Google’s artificial intelligence-powered medical chatbot has achieved a passing grade on a tough US medical licensing exam, but it’s answers still fall short of those from human doctors, a peer-reviewed study said on Wednesday.
Last year the release of ChatGPT – whose developer OpenAI is backed by Google’s rival Microsoft – kicked off a race between tech giants in the burgeoning field of AI.
While much has been made about the future possibilities – and dangers – of AI, health is one area where the technology had already shown tangible progress, with algorithms able to read certain medical scans as well as humans.
The US tech giant says Med-PaLM is the first large language model, an AI technique trained on vast amounts of human-produced text, to pass the US Medical Licensing Examination (USMLE).
A passing grade for the exam, which is taken by medical students and physicians-in-training in the United States, is around 60 percent.
In February, a study said that ChatGPT had achieved passing or near passing results.
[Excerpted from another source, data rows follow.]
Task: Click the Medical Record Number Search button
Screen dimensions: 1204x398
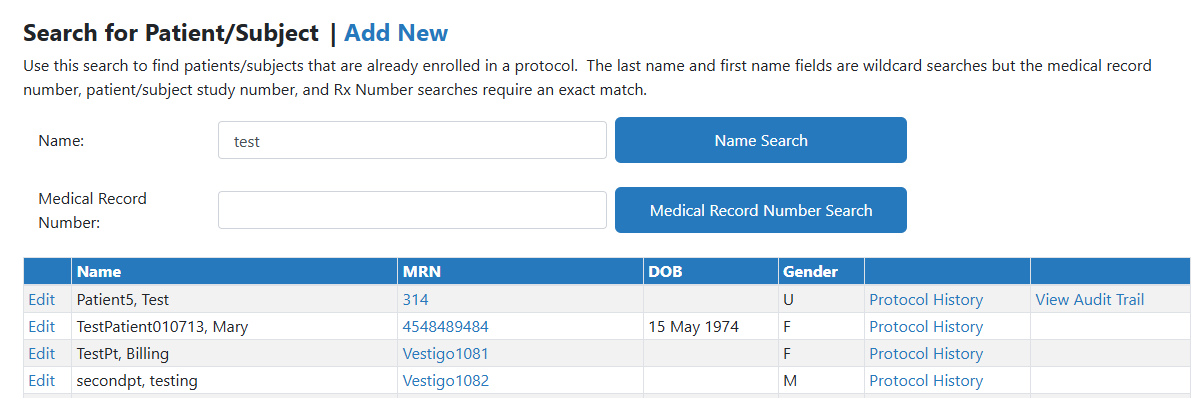Action: (761, 210)
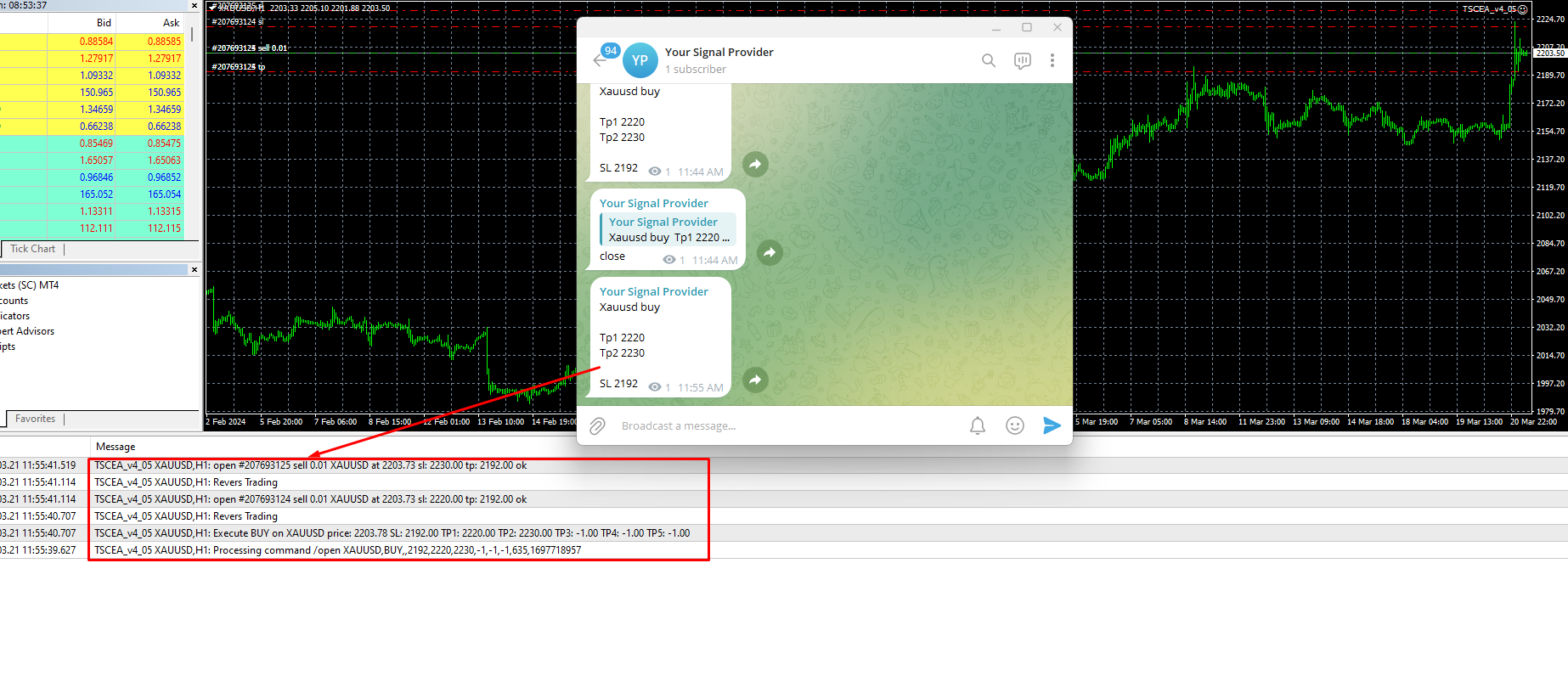Click the back arrow in Telegram header
This screenshot has width=1568, height=687.
point(600,60)
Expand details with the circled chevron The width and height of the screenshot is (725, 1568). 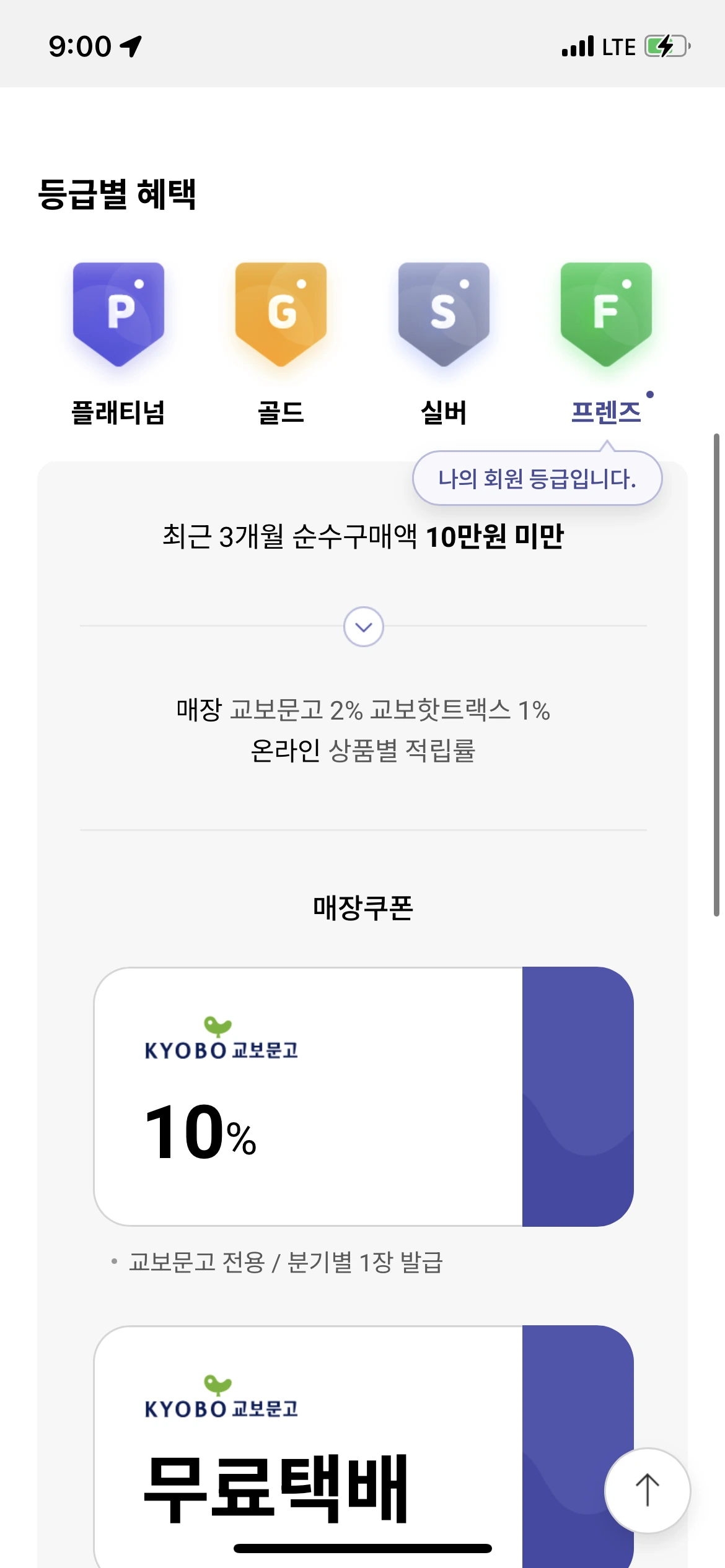364,627

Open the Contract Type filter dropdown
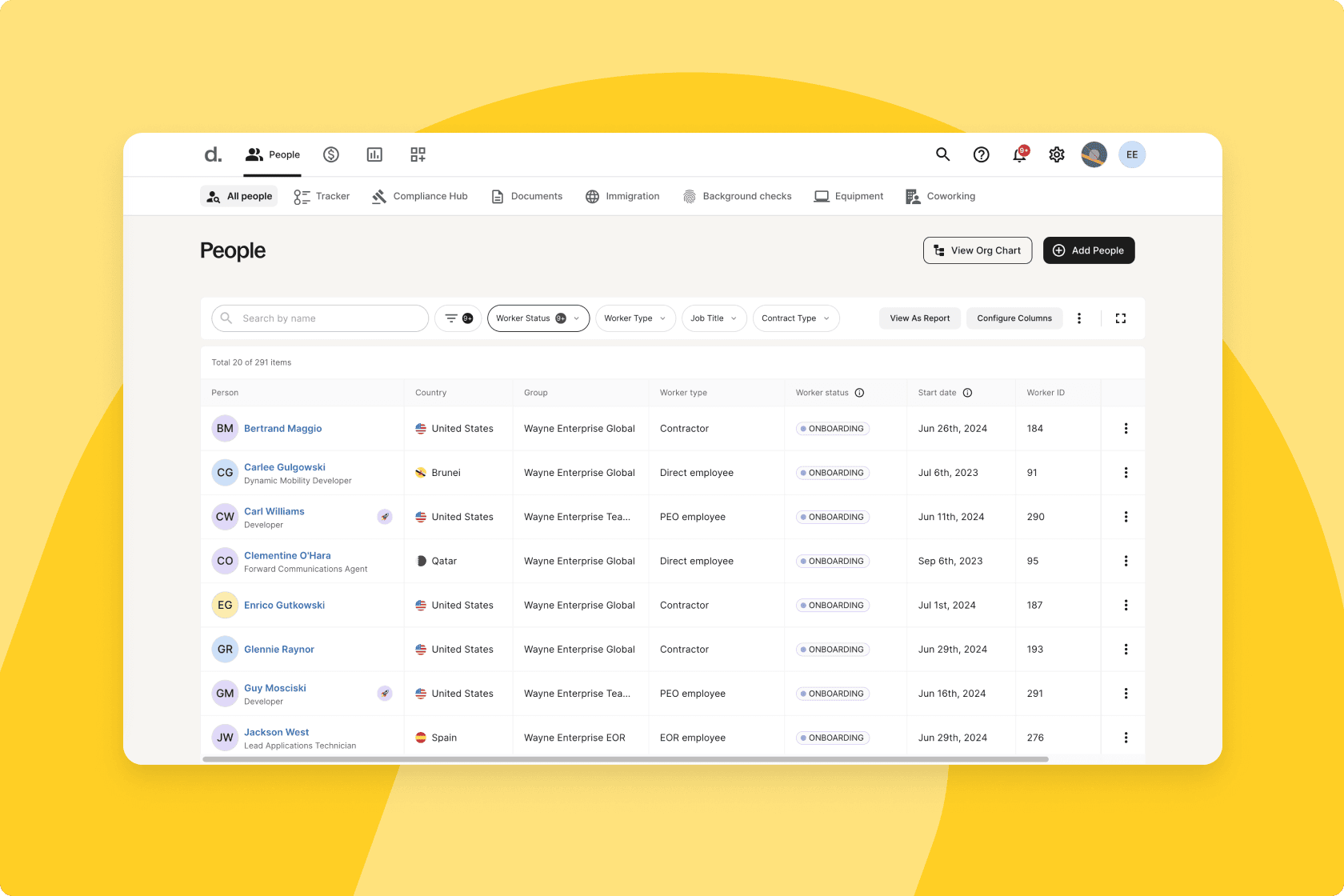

In a peer-reviewed study published in the journal Nature on Wednesday, Google researchers said that Med-PaLM had achieved 67.6 percent on USMLE-style multiple choice questions.
“Med-PaLM performs encouragingly, but remains inferior to clinicians,” the study said.
To identify and cut down on “hallucinations” – the name for when AI models offer up false information – Google said it had developed a new evaluation benchmark.
Karan Singhal, a Google researcher and lead author of the new study, told AFP that the team has used the benchmark to test a newer version of their model with “super exciting” results.
Med-PaLM 2 has reached 86.5 percent on the USMLE exam, topping the previous version by nearly 20 percent, according to a preprint study released in May that has not been peer-reviewed.
Elephant in the room
James Davenport, a computer scientist at the UK’s University of Bath not involved in the research, said “there is an elephant in the room” for these AI-powered medical chatbots.
There is a big difference between answering “medical questions and actual medicine,” which includes diagnosing and treating genuine health problems,” he said.
Anthony Cohn, an AI expert at the UK’s Leeds University, said that hallucinations would likely always be a problem for such large language models, because of their statistical nature.
Therefore these models “should always be regarded as assistants rather than the final decision makers,” Cohn said.
Singhal said that in the future Med-PaLM could be used to support doctors to offer up alternatives that may not have been considered otherwise.
The Wall Street Journal reported earlier this week that Med-PaLM 2 has been in testing at the prestigious US Mayo Clinic research hospital since April.
Singhal said he could not speak about specific partnerships.
But he emphasised that any testing would not be “clinical, or patient facing, or are able to cause patients harm”.
It would instead be for “more administrative tasks that can be relatively easily automated, with low stakes,” he added.